## REQUIRED ACTION
Word for word, the data below must be repeated in full; no picture is to be included.
-------------------------
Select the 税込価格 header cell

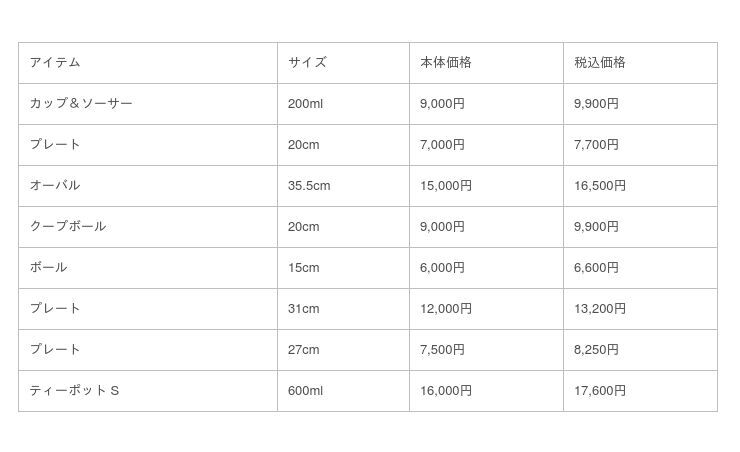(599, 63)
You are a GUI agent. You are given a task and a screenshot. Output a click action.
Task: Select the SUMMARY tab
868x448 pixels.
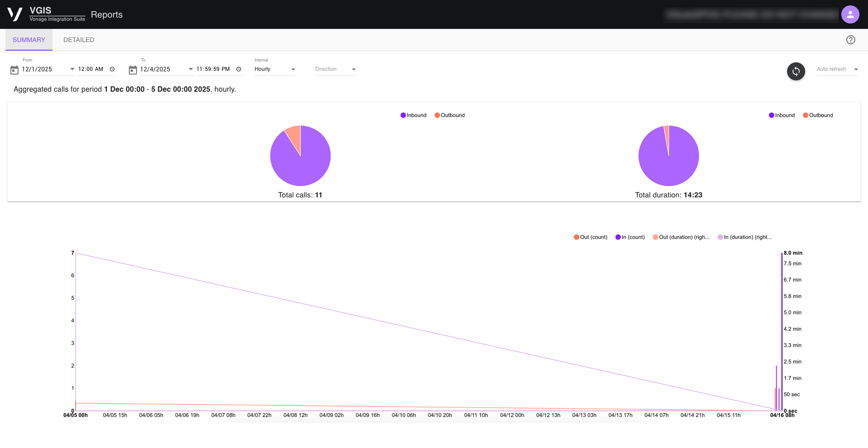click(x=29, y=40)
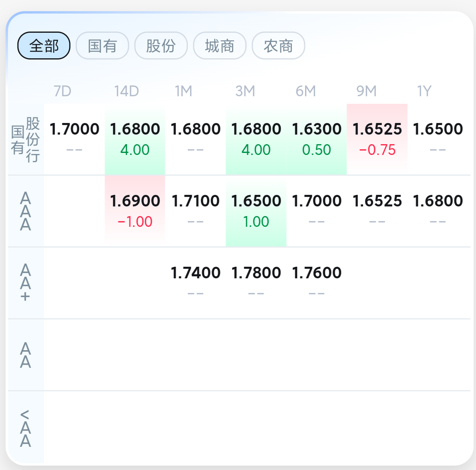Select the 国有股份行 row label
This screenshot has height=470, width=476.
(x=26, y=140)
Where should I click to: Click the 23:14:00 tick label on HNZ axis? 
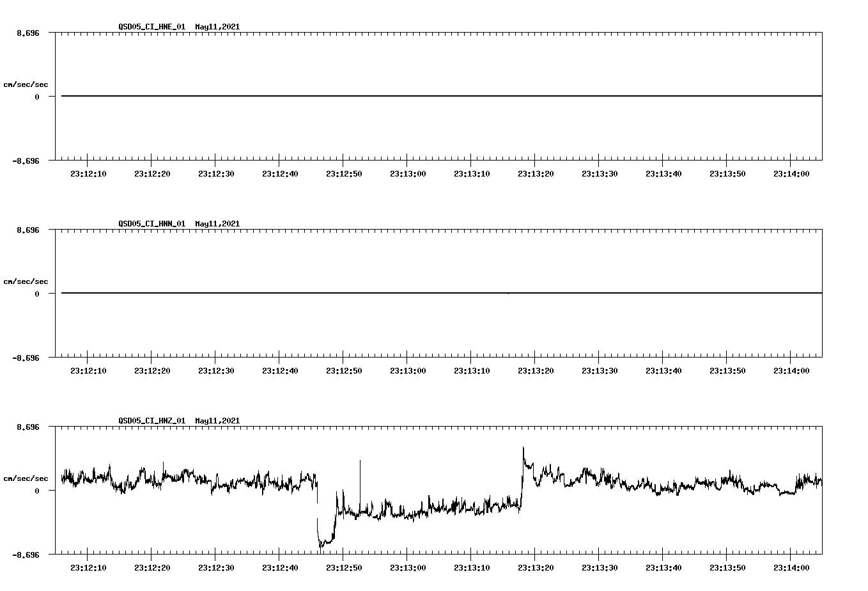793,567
-------------------------
## YOUR SOLUTION
Select the 税込価格 header cell

(599, 63)
You are a GUI agent. You are given a task and a screenshot. Output a click action.
Task: Select the SUMMARY tab
868x448 pixels.
click(x=29, y=40)
Select the 国有股份行 row label
This screenshot has height=470, width=476.
(x=26, y=140)
Where should I click to: Click the 23:14:00 tick label on HNZ axis? 
793,567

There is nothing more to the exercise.